Stop Lines Have a Purpose

Here’s a little thought experiment: what if, instead of a 2′-wide line of paint on the pavement, stop lines were a 2′-thick block of steel, 3′ high? With a proximity sensor and a delay, so that, once something got within, oh, say, a yard, they’d then drop down a second or so later. The goal being that you couldn’t not stop behind the line, and the delay would be long enough that you’d basically have to come to a complete stop before you could proceed.

Now, believe it or not, this isn’t really about rolling stops. That is a problem, but not what this is about. Because the people who roll stops are gone and out of the way. The problem is the folks who are way too far forward, and just sitting there for an extended period of time.

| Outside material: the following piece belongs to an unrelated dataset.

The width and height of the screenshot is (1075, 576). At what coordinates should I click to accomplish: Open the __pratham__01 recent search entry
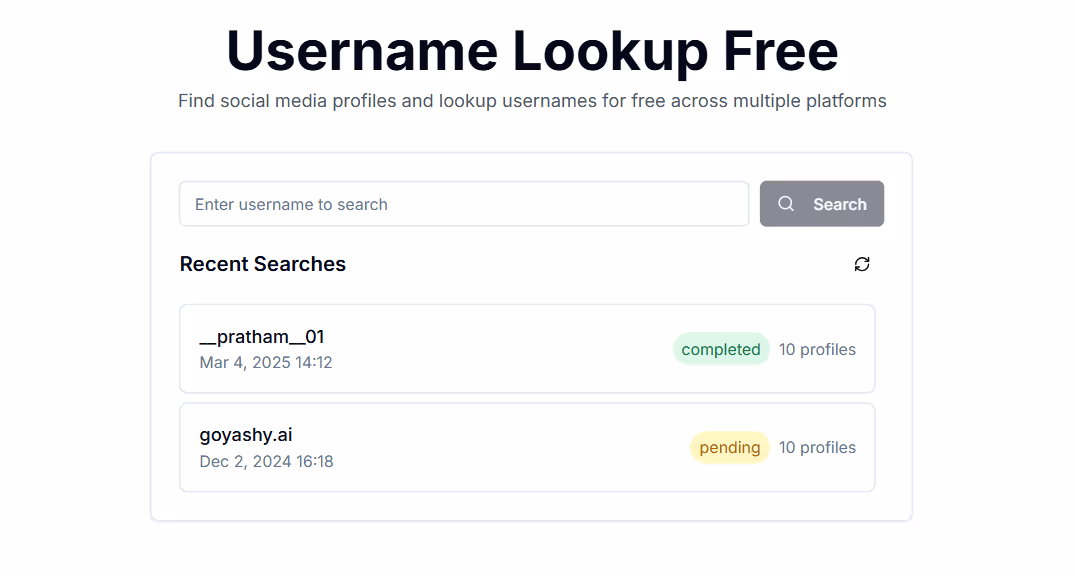pyautogui.click(x=527, y=348)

Stop lines aren’t so much about where you should stop—as a matter of practice you often have to roll forward further to determine if it’s safe to go—they’re about where you should sit. But, of course, you don’t always know when you’re going to have to sit there for a while, and when you’ll be able to go again right away. It makes it difficult for pedestrians to cross. It interferes with people making left turns into the adjacent lane. It often gets in the way of trucks and buses (and other large vehicles) making right turns. And, since apparently it is impossible to put your vehicle into reverse when on a roadway, they’re forced to just sit there in the way, bottling up traffic in multiple directions. If you’re ahead of the stop line, your vehicle interferes with all sorts of other traffic, not just the occasional crossing pedestrians.

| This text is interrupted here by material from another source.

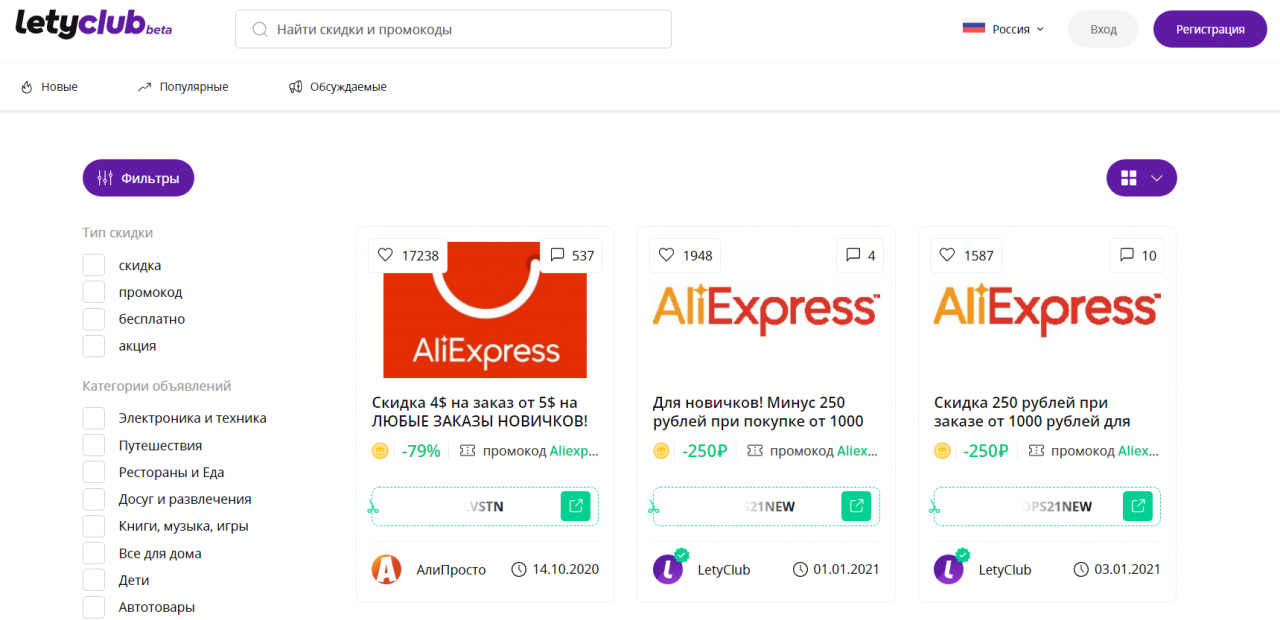Screen dimensions: 1280x620
Task: Open the green external link on LVSTN promo code
Action: tap(575, 506)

Sometimes, people are so far forward that I can be well behind them, and still overhanging the stop line, myself—they have their entire vehicle forward of the stop line, and are protruding into the cross-street lanes.

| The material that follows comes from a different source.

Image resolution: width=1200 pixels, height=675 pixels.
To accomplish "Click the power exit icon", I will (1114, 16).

All of which could be prevented by simply stopping where you’re supposed to in the first place. But everybody seems to think that the traffic laws are ridiculous arbitrary rules, designed for everybody else (who don’t know how to drive), but not for them. Unfortunately, the majority of people I see behaving as if they’re too good for the rules are the very people screwing things up by not obeying them. And oblivious to the consequences.

A big steel barrier would be “consequences”.